Diesel Style Lab, Miguel Adrover

Diesel Style Lab tossed the kind of layered denim, T-shirt and sweat shirt ensembles onto the runway that one typically sees on music videos extras and in editorial spreads in second-tier fashion mag­azines that have an aversion to models who comb their hair. It is a self-conscious, studied look that is often attempted by good kids who aspire to cool indifference. But it is rarely copied with much success. Street-smart bravado is hard to get right in the shadow of a strip mall and a cul de sac without sidewalks.

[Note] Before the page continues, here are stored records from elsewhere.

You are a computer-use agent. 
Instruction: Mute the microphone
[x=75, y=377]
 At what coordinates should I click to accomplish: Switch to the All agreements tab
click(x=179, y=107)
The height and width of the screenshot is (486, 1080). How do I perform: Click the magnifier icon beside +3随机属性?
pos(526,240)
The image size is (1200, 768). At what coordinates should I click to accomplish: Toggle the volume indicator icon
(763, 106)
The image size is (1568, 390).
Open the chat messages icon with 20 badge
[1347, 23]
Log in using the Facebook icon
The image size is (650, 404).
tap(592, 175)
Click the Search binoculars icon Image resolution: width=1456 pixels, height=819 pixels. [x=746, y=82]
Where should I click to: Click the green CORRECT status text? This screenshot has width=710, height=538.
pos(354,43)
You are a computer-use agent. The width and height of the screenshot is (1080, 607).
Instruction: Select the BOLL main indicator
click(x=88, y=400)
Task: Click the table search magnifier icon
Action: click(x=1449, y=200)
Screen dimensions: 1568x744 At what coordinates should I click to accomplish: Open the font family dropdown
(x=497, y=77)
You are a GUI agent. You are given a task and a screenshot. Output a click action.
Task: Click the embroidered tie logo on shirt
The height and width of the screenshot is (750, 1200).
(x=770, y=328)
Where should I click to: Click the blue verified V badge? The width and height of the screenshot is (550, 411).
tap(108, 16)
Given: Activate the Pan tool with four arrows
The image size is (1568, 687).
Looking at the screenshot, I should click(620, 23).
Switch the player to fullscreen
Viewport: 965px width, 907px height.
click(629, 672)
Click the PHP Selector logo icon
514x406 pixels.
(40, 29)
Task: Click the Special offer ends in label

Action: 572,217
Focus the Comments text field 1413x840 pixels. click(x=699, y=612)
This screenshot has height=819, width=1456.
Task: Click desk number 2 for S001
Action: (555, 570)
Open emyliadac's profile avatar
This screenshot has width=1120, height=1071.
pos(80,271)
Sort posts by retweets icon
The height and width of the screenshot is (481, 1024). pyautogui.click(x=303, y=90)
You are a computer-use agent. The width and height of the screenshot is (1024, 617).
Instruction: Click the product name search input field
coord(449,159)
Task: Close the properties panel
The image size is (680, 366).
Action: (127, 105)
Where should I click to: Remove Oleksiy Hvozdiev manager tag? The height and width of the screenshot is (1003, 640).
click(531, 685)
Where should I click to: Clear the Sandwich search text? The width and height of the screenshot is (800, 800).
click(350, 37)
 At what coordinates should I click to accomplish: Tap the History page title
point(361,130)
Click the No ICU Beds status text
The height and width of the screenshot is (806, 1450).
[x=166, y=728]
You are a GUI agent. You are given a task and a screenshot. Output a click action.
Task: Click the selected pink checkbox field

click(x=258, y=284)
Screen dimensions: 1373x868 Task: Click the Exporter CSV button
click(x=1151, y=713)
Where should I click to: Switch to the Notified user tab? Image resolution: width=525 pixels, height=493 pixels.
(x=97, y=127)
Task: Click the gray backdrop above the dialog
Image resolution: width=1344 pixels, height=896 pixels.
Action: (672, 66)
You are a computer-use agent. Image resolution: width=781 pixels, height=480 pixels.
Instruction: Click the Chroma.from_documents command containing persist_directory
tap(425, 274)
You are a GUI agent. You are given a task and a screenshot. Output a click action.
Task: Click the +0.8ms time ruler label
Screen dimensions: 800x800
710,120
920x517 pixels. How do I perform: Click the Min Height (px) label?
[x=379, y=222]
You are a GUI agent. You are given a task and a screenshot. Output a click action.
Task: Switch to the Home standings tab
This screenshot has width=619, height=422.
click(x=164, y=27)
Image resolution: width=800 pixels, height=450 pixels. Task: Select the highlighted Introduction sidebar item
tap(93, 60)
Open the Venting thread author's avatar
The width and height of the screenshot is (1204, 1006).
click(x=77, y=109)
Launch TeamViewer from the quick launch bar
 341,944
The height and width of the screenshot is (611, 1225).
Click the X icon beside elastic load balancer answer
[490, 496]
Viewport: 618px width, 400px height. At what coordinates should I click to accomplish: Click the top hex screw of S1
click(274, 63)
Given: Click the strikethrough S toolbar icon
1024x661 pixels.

Dressing well has been rede­fined. It may still be a sign of good manners, not forcing one's neigh­bor to witness ill-conceived en­sembles or garish colors, but more than that, it is successfully incorpo­rating comfort, environment, cool, and the personal into something extraordinary.

Miguel Adrover epitomized that complex stew when he presented his collection on Saturday. Having reorganized after being forced to shut down his business last year, Adrover returned with a collection “Citizen of the World” that remained true to his vision that fashion should reflect a cultural mosaic.

Do-rags were woven into a tank top and a dress. An oversize T-shirt was transformed into a silk georgette dress. Long shirts in the style of North Africa and the Middle East were worn with tailored jackets and trousers. A sharkskin three-piece pantsuit was cut for men and women.

Adrover referenced Hasidim and the priesthood. He used Carib­bean prints. Thai pants, Nuyorican shorts, banker suits and anything else that one might see walking down a crowded New York street. Yet it was all linked by the ways in which people borrow—often un­knowingly—from another culture in the name of comfort and cool. Patterns are embraced, not for their meaning, but because of their beauty. Loose fit trousers are be­loved because of their ease, not be­cause they are particularly Asian or Caribbean. A long shirt with san­dals looks elegant on a hot summer evening—cultural origin is forgotten.

Making it one's mission to cele­brate multiculturalism can easily leave a designer's collection look­ing like a high-priced version of a Benetton shop. And when Adrover sent out a model dressed in the equivalent of the United Nations flag, he tumbled into mawkishness. But his lapses were rare. And throug sheer talent, he convincingly argued that dressing well still matters.